═════ Selected text

If you did not drink and drink hard, you did not belong.

Maynards in Pacific BeachBeside the fact of hard cord drinking, it was also known for its cheap and very greasy food specials that drew the drug-crazed hippies out of their flats in Mission Beach and gave the hangovers their daily nutrition with their 25-cents Spaghetti and Taco Night Specials during the week, and ending it with a Sunday morning Spanish Omelets.

“What a GREAT way to spend a Sunday morning on the Coast!,” Jack and company used to always say.

If you were underage, or just hungry and broke, like many of the hippies and beach rats were,  you could order from the outside window on Ocean Boulevard, which at times was almost a block long. A  spaghetti meal was delivered on a paper plate covered in noodles, smothered in a something “red” sauce, maybe one meatball,  and always two pieces of white Wonderbread, dripping in butter. The plate had to be held by two hands and then it became a balancing act trying to avoid slipping on the grease walking away.

You did not leave hungry. All the crazed weekend drunks ended up in Maynard’s.

══════════

> [Tasks to perform]:
(1) Repeat the passage about Maynard's word for word, from "If you were" up to and including "grease walking away.".
(2) Carry on the piece about Maynard's from where it leaves off.

═════ Data section

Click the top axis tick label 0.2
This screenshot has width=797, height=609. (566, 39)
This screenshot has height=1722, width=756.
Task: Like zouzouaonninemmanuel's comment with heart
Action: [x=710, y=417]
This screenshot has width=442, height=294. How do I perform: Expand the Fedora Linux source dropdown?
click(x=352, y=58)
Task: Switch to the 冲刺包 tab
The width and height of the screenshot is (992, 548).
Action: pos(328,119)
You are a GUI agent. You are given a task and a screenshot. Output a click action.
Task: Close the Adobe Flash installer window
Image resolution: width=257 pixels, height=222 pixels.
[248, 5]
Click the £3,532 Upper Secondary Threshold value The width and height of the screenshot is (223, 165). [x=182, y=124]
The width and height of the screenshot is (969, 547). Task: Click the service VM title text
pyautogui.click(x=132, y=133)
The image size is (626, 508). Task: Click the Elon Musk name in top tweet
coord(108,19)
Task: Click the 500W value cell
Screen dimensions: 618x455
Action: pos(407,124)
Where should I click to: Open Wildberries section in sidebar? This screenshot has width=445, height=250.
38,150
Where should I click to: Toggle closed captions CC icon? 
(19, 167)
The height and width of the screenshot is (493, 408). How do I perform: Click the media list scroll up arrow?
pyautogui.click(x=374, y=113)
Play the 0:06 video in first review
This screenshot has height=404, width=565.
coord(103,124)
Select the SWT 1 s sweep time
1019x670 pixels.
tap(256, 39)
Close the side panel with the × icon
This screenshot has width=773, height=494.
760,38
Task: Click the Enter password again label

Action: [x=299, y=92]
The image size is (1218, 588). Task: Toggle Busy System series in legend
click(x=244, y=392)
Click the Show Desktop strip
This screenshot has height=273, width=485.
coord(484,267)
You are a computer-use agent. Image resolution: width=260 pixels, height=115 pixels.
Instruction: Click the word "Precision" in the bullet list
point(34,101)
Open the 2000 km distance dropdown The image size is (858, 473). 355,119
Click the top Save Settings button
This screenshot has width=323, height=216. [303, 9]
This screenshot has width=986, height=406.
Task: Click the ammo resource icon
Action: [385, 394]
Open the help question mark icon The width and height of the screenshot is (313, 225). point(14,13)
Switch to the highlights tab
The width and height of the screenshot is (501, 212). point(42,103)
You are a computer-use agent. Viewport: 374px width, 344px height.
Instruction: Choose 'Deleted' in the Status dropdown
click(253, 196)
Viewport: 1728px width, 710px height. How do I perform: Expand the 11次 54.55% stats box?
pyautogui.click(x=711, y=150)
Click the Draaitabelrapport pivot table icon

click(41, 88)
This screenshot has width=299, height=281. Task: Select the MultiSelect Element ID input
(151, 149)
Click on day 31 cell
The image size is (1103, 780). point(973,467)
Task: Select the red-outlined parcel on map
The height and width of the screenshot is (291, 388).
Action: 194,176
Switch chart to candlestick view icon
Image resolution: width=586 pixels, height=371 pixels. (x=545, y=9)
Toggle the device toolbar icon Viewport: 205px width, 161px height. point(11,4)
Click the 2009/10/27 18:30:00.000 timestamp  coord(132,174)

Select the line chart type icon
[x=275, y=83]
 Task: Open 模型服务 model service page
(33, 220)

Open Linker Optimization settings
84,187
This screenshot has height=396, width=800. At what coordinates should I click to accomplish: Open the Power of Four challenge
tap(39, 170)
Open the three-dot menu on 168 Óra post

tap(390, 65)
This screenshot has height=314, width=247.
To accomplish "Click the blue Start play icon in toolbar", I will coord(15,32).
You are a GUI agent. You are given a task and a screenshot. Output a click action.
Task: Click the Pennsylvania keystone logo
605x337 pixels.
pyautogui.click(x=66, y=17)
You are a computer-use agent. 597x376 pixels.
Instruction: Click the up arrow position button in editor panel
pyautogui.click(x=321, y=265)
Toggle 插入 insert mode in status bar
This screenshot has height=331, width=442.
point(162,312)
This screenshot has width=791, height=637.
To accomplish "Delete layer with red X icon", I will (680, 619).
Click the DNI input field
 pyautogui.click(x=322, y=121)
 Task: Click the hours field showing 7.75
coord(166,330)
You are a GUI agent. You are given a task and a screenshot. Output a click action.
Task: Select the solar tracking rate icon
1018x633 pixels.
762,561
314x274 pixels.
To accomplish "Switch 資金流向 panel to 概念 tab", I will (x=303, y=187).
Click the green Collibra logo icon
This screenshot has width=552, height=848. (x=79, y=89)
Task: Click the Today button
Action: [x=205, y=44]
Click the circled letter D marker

══════════

> [Answers given]:
(1)
If you were underage, or just hungry and broke, like many of the hippies and beach rats were,  you could order from the outside window on Ocean Boulevard, which at times was almost a block long. A  spaghetti meal was delivered on a paper plate covered in noodles, smothered in a something “red” sauce, maybe one meatball,  and always two pieces of white Wonderbread, dripping in butter. The plate had to be held by two hands and then it became a balancing act trying to avoid slipping on the grease walking away.

(2)
It was where Jack McPherson & Bob Rakestraw made the first stencil for Mac Meda t-shirts using a grocery bag when they went down there on a packed Sunday’s noon breakfast.

Tiny Brain (sorry forgot his real name) was the real life Bluto (John Belushi in the movie Animal House) when he worked there and was famous for chugging a pitcher of beer by biting on lip of the pitcher and drinking it non stop with no hands. Tiny could chug a fifth non stop, but Rackstraw said it didn’t count as he saw him throw up once after downing a bottle.

After the Chargers lost a game, Pat Shea would come in. He’d sit down and didn’t want anyone sitting by him. One side of the bar was packed and the other side was just Pat by himself.

Maylan, the Chargers strength coach at the time, and who had the first gym in La Jolla, used to come in. He would power down an couple of shooters and turn to the stranger sitting next to him, with a shit-eating grin, grab the person glass and start eating it.

One day the cops came in looking for Maynard, he ran out the back door and they chased him down Crystal Pier, he jumped into ocean and hit his head and died, so ending the Pacific Beach legend.

Jack had ordered recreations of Maynard Cartoon logo t-shirts just before he died.

Thanks to Dave Osborn for some of the content and photos.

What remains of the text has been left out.